The average mass of acorns from the same N = 30 trees downwind of a power plant is measured before (x<sub>1</sub>) and after (x<sub>2</sub>) the power plant converts from burning coal to burning natural gas. Does the mass of the acorns change after the conversion from coal to natural gas at a significance level of 0.05? 

### sample before conversion to natural gas
x1 = np.array([10.8, 6.4, 8.3, 7.6, 11.4, 9.9, 10.6, 8.7, 8.1, 10.9,
      11.0, 11.8, 7.3, 9.6, 9.3, 9.9, 9.0, 9.5, 10.6, 10.3,
      8.8, 12.3, 8.9, 10.5, 11.6, 7.6, 8.9, 10.4, 10.2, 8.8])

### sample after conversion to natural gas
x2 = np.array([10.1, 6.9, 8.6, 8.8, 12.1, 11.3, 12.4, 9.3, 9.3, 10.8,
      12.4, 11.5, 7.4, 10.0, 11.1, 10.6, 9.4, 9.5, 10.0, 10.0,
      9.7, 13.5, 9.6, 11.6, 11.7, 7.9, 8.6, 10.8, 9.5, 9.6])

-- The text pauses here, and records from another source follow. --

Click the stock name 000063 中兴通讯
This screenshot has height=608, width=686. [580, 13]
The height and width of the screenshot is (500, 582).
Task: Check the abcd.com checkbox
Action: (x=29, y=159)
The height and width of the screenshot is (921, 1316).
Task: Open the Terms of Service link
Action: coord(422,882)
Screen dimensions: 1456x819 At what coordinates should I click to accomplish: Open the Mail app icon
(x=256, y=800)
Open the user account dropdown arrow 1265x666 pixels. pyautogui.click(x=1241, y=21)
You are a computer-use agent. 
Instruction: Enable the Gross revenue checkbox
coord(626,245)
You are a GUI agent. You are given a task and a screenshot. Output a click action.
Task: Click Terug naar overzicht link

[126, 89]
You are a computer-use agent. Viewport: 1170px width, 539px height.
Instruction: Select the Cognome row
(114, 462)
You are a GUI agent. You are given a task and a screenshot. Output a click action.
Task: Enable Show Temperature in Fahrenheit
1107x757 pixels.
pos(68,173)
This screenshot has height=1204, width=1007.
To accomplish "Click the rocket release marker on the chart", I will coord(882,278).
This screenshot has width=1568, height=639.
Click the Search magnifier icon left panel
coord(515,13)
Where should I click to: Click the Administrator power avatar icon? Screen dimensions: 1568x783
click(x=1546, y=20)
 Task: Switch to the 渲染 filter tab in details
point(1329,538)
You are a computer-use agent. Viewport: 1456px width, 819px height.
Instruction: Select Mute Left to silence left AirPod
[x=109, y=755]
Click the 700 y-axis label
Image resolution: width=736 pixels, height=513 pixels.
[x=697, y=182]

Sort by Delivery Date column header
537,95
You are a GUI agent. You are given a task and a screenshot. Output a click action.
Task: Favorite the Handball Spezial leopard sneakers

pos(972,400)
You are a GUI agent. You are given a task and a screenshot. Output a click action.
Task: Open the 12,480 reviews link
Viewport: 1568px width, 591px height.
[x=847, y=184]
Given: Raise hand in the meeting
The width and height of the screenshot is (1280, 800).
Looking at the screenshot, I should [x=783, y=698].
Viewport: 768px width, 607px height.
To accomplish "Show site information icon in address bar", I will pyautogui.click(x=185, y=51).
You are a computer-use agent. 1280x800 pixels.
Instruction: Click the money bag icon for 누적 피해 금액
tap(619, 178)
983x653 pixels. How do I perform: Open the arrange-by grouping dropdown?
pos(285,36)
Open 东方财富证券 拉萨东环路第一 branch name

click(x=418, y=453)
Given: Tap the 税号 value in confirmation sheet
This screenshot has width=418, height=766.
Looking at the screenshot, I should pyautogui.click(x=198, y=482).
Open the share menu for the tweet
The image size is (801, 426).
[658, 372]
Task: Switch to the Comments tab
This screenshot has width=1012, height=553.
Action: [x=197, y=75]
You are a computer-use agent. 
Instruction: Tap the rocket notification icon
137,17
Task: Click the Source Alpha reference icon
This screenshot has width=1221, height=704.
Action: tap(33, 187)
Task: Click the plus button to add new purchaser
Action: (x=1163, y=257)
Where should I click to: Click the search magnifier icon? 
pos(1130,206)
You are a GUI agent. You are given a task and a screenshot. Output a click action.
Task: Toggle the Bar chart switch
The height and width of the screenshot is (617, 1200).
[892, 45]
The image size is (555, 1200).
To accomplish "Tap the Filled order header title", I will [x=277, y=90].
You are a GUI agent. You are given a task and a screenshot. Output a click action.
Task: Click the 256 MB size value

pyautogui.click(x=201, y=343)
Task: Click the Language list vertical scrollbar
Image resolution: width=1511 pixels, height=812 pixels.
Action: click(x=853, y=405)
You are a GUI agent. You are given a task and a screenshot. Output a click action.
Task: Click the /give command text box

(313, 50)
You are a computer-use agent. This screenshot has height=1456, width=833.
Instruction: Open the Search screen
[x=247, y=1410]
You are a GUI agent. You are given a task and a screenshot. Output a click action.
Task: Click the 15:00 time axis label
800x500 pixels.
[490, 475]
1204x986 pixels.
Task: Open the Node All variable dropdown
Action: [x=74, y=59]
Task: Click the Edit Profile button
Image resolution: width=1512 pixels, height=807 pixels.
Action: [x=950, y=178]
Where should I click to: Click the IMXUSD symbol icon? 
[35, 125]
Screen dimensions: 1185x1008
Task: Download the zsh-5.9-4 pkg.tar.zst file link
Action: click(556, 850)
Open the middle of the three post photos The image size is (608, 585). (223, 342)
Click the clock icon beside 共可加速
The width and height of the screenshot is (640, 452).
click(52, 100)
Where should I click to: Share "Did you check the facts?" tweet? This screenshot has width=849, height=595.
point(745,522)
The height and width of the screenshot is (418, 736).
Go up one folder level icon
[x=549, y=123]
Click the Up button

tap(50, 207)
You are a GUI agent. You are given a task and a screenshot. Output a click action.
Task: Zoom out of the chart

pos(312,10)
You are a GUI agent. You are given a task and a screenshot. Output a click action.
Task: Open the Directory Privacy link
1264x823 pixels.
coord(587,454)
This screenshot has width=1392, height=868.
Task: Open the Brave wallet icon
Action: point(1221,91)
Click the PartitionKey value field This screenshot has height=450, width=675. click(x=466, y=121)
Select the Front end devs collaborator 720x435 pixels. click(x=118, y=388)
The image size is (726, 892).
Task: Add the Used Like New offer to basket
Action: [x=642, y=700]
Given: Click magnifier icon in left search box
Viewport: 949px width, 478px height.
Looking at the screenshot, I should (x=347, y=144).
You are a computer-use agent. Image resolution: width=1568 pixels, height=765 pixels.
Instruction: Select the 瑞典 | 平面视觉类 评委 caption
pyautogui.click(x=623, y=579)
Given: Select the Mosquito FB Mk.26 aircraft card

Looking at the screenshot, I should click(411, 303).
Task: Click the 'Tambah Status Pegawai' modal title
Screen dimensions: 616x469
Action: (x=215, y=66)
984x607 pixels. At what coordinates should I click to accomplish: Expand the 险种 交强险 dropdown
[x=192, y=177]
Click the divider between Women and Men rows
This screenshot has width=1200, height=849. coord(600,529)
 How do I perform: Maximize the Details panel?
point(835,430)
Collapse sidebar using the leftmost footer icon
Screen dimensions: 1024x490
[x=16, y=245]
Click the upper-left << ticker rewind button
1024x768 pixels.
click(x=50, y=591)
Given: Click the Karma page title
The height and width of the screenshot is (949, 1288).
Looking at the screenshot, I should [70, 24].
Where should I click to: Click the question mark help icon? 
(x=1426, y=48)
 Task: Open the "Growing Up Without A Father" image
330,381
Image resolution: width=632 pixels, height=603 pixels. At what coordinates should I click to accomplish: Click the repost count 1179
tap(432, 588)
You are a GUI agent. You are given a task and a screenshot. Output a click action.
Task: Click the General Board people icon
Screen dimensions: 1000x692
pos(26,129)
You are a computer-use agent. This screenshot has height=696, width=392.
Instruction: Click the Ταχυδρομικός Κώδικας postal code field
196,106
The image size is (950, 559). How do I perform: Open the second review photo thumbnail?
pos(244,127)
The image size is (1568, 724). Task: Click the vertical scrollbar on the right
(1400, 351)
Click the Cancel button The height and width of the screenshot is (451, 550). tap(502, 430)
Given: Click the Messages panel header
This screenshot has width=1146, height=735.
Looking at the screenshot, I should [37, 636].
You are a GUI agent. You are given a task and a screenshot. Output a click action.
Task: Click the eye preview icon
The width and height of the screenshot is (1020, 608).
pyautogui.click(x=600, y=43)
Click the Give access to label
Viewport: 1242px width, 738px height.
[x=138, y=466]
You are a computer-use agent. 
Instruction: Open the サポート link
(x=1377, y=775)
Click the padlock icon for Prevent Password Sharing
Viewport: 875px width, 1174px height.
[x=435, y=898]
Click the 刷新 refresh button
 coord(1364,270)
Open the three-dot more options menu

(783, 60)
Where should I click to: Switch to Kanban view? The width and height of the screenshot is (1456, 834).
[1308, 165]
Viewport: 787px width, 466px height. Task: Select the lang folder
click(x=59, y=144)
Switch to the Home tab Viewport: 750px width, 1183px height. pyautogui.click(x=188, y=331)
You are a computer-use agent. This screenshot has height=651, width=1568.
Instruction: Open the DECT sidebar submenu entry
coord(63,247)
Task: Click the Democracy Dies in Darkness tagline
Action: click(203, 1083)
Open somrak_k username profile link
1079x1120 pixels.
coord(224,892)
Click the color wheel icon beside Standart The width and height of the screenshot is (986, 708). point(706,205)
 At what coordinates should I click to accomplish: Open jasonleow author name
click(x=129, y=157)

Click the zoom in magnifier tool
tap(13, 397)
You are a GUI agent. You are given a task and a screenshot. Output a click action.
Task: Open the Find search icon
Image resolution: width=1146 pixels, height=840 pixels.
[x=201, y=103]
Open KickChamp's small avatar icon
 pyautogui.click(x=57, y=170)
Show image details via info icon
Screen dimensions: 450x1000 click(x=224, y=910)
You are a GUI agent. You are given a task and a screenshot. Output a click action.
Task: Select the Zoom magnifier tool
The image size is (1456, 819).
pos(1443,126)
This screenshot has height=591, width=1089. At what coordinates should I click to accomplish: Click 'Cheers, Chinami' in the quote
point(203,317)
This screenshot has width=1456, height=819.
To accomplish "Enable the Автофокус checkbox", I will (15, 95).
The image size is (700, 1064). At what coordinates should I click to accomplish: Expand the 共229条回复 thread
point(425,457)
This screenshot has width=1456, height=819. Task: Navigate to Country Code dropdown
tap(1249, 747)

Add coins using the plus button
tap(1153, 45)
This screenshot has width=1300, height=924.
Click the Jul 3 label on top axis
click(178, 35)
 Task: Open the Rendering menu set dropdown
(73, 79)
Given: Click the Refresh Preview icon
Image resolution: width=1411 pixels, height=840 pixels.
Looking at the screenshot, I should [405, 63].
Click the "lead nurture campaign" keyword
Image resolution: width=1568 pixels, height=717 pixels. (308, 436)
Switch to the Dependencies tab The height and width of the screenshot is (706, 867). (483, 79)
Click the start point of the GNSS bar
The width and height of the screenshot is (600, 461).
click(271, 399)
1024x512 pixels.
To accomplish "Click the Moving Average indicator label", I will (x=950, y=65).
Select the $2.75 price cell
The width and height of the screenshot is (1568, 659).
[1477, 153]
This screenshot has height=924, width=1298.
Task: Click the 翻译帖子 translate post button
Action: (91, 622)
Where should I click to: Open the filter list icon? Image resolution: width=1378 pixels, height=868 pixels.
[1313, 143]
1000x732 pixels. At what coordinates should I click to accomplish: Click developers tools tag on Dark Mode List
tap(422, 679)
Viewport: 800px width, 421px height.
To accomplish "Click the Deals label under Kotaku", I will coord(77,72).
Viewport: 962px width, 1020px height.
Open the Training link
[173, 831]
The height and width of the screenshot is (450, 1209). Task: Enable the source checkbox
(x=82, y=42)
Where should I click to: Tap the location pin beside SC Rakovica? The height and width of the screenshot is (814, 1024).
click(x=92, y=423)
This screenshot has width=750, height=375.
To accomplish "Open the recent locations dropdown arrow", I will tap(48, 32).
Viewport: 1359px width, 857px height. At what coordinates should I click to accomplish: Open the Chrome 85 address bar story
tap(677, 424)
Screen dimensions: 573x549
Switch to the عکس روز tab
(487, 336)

**a) Formulate the null and alternate hypothesis.**

Null hypothesis: the mass of the acorns is unchanged after the conversion from coal to natural gas

$H_0$ : µ1 = µ2

Alternative hypothesis: the mass of the acorns changes after the conversion from coal to natural gas

$H_a$ : µ1 $\neq$ µ2

**b) Calculate the test-statistic and based on the p-value provide a conclusion.**

In [29]:
x1 = np.array([10.8, 6.4, 8.3, 7.6, 11.4, 9.9, 10.6, 8.7, 8.1, 10.9, 11.0, 11.8, 7.3, 9.6, 9.3, 9.9, 9.0, 9.5, 10.6, 10.3, 8.8, 12.3, 8.9, 10.5, 11.6, 7.6, 8.9, 10.4, 10.2, 8.8])
x2 = np.array([10.1, 6.9, 8.6, 8.8, 12.1, 11.3, 12.4, 9.3, 9.3, 10.8, 12.4, 11.5, 7.4, 10.0, 11.1, 10.6, 9.4, 9.5, 10.0, 10.0, 9.7, 13.5, 9.6, 11.6, 11.7, 7.9, 8.6, 10.8, 9.5, 9.6])

In [32]:
#import the required functions
from scipy.stats import ttest_rel

# find the p-value
test_stat, p_value = ttest_rel(x1, x2) # why are we not using the alternative here?
print('The p-value is ', p_value)

The p-value is  0.0005168689824684378


Since p-value(0.0005) < 0.05, we reject the null hypothesis and conclude that there is a significant difference between the means of the acorns before and after the power plant converts from burning coal to burning natural gas.